The Altmetric Attention Score is influenced by two factors:
The quantity of posts mentioning an output
The quality of the post's source
The quantity is relatively straightforward: the more posts mentioning an output the higher its attention score. We measure quality in a few different ways. In general:
Higher profile posts are worth more than lower profile ones. An article in the Washington Post contributes more, in score terms, than a blog post. A blog post contributes more than a tweet.
Who authored each post is important. For posts on social media sites we typically fetch an author's list of followers, a list of their past posts and information about how often those posts were liked, retweeted or reshared. A tweet from a doctor followed by other doctors will contribute more than an automated tweet from a journal's press office.
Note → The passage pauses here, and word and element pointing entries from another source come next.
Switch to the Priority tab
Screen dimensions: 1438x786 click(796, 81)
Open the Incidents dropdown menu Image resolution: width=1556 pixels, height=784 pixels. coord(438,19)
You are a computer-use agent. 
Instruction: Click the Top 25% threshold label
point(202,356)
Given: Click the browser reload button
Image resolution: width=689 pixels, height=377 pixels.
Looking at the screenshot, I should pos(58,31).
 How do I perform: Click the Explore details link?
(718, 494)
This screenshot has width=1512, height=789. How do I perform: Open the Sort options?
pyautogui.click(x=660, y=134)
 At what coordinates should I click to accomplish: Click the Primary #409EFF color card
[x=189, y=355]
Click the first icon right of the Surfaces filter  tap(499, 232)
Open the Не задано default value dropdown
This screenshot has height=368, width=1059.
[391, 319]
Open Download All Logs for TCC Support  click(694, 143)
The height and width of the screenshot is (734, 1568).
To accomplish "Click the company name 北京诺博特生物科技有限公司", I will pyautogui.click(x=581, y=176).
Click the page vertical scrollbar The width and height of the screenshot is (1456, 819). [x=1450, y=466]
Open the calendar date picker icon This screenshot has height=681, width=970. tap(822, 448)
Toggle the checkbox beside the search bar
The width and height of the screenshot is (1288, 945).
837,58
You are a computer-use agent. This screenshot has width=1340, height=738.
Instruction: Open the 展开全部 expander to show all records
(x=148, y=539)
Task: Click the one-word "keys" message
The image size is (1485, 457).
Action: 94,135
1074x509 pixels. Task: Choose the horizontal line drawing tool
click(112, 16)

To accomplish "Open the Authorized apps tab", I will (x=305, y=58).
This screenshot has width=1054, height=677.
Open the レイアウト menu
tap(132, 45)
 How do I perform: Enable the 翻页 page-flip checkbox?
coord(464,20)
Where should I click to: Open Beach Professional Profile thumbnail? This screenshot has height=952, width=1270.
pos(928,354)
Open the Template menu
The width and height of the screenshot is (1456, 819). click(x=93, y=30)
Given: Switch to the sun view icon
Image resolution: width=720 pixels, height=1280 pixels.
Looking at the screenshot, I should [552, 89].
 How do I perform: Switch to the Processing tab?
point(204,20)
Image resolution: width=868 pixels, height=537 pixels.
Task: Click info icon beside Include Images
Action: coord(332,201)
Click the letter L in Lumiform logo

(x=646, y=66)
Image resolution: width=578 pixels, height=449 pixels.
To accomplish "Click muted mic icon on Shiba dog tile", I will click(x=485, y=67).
A more detailed explanation of how the scoring algorithm works can be found here.
Important things to remember:
Altmetric measures attention, not quality. People pay attention to papers for all sorts of reasons, not all of them positive.
Altmetric only tracks public attention. Papers are discussed in private forums, offline in journal clubs and by email but we cannot track this.
Altmetric tracks direct attention, that is to say attention focused on a specific research paper or dataset. More specifically for a newspaper article or blog post etc. to be counted by Altmetric it must either contain a link to the publication (journal article, DOI, PMID, or institutional repository) or reach our text mining criteria. We have more information here about how we do English-language text mining for news stories and policy documents.
Altmetric provides you with a single metric per output so that you can quickly compare relative levels of attention but it only makes sense to use this when comparing apples with apples (e.g. within a single discipline). The norms for attention are very different for different scientific disciplines, just as the norms for citations are.